Those attending for the most part came from public housing blocks and estates from Ballymun to the Liberties and Coolock to Pearse Street. They carried placards and demanded that Dublin City Council negotiate with them.

A section of the lobby outside City Hall facing Parliament Street (note on top extreme left of photo plaque commemorating two leaders of the Irish Citizen Army shot dead in 1916). (Photo: D.Breatnach)

The recently-appointed Assistant Chief Executive over housing and community came out to receive the Union’s demands and petitions from tenants organising within their complexes and areas and the lobbyists also forced the issues onto the agenda of the council meeting that night.

The protest was organised by the Dublin city CATU branch with wide support from community organisers and was attended by a number of elected councillors from some political parties and independents.

(Photo: D.Breatnach)

The problems CATU representatives listed verbally and in writing included a general low level of maintenance and upkeep of their estates and blocs, of the actual dwellings, communal areas, playgrounds and rubbish chutes. Rat infestations were a problem in some.

Damp leading to mould, rainwater penetration, inadequate proofing, badly fitting windows and doors were also listed at a number of sites, as were inadequate insulation leading to high heating costs and a need for overhaul of the heating system itself.

Among the slogans chanted was: Dublin City Council – Negotiate!

(Photo: D.Breatnach)

Included in their demands was that DCC officials recognise the right of their tenants to be represented by CATU as their union, which they stated was not always respected and they sought formal meetings with named officials responsible for the areas in question within one month’s time.

Although apparently currently not members of CATU, the organisation had invited the Pearse House Residents’ Committee to attend and speak at the lobby. Their chairperson Neil Maloney did so, addressing the issue of the long overdue regeneration of their housing bloc.

(Photo: D.Breatnach)

Maloney described the “blow to the community” when funding for stage two of the regeneration project to eliminate overcrowding was withdrawn, after their hopes had been raised by presentation of a regeneration timescale and a physical design in August of the previous year.

Ironically, the housing crisis was implicated in the Government’s reason for refusing to support the regeneration going ahead, in that the increase in inner space of the dwellings would reduce the number of actual housing units.

(Photo: D.Breatnach)

The Pearse House chairperson commented that “the current bedsits are illegal” and that their homes currently don’t meet European standards, going on to state “a real need for bigger homes to address overcrowding and family needs.”
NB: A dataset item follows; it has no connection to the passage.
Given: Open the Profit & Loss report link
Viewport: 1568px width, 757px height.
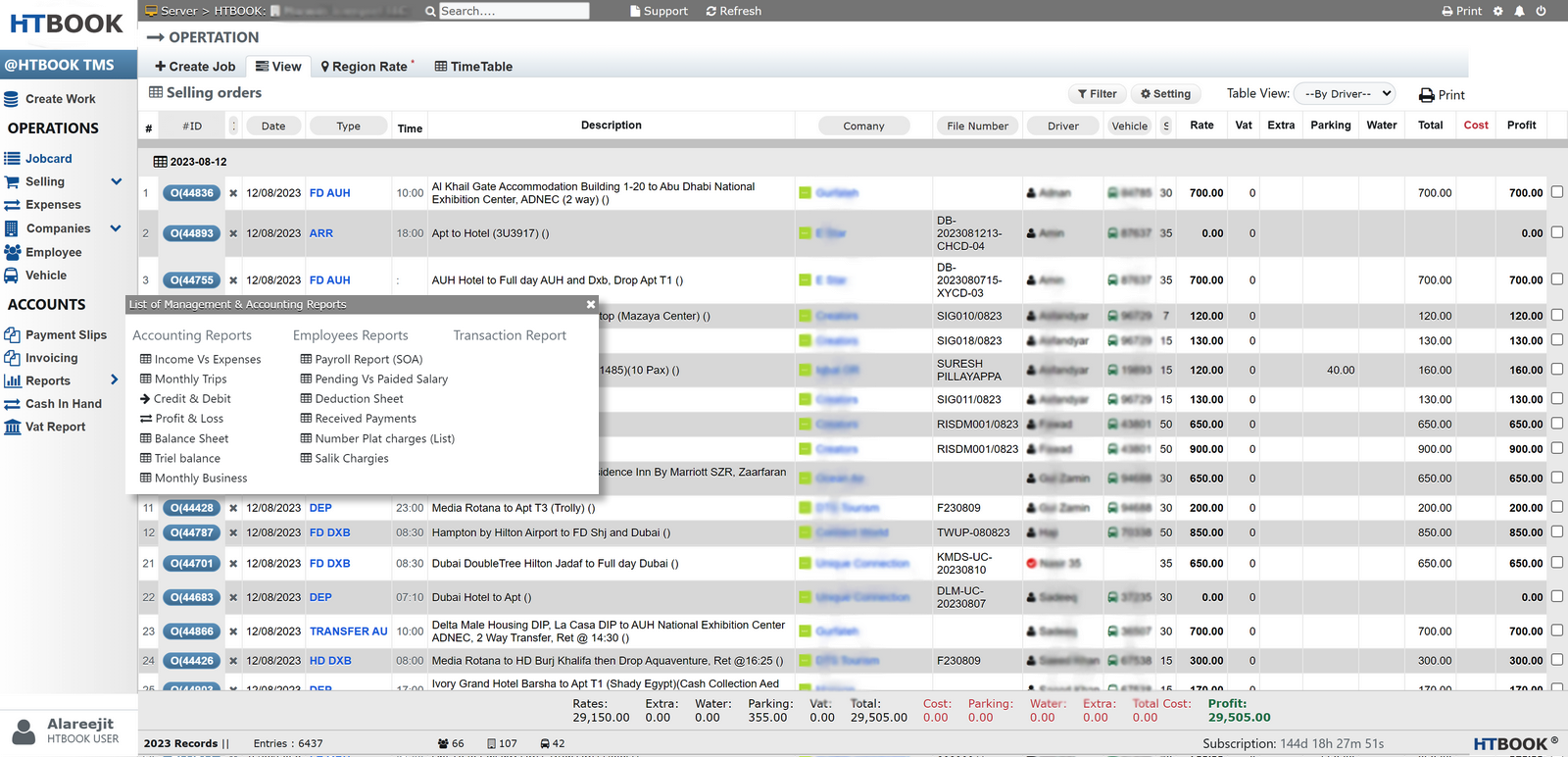Looking at the screenshot, I should pos(188,419).
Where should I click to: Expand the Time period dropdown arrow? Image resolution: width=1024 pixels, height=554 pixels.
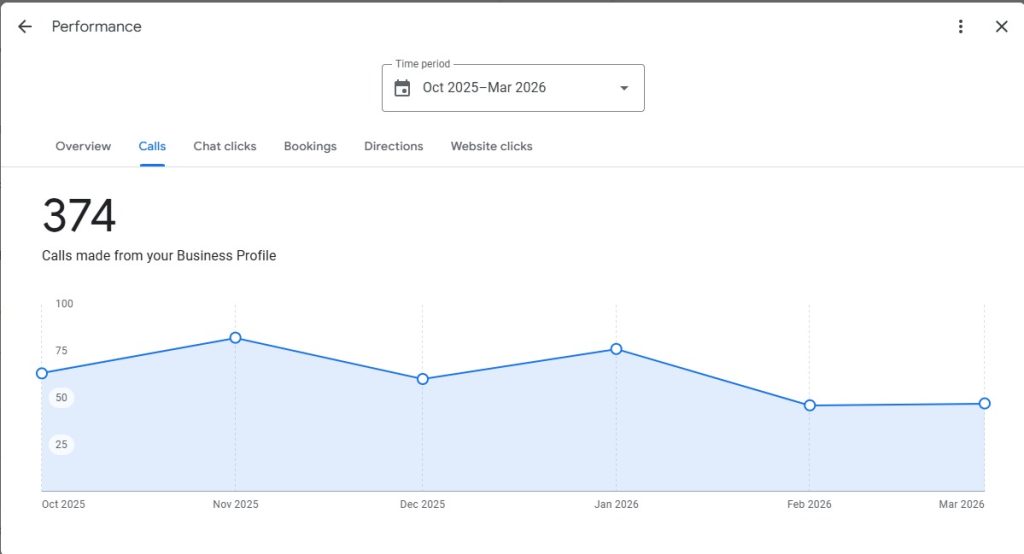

“This was always going to be a challenge for this protected structure, but in phases 2 and 3 of the regeneration plan, there would be 2 additional blocks built. The additionality that the Government is seeking would be gained through the social homes gained during the decanting process.”

Pearse House residents attended CATU’s protest “to highlight our anger and what we see as another block on this project,” Maloney said. And note that although DCC has committed to redesigning the project for submission to the Government there is no guarantee this will be successful either.

(Photo: D.Breatnach)

“Ireland is still in breach of the European Charter for social housing and our human rights. Our community has seen the redevelopment and construction of new buildings, offices etc. and Pearse House is the eyesore in the middle of our community.”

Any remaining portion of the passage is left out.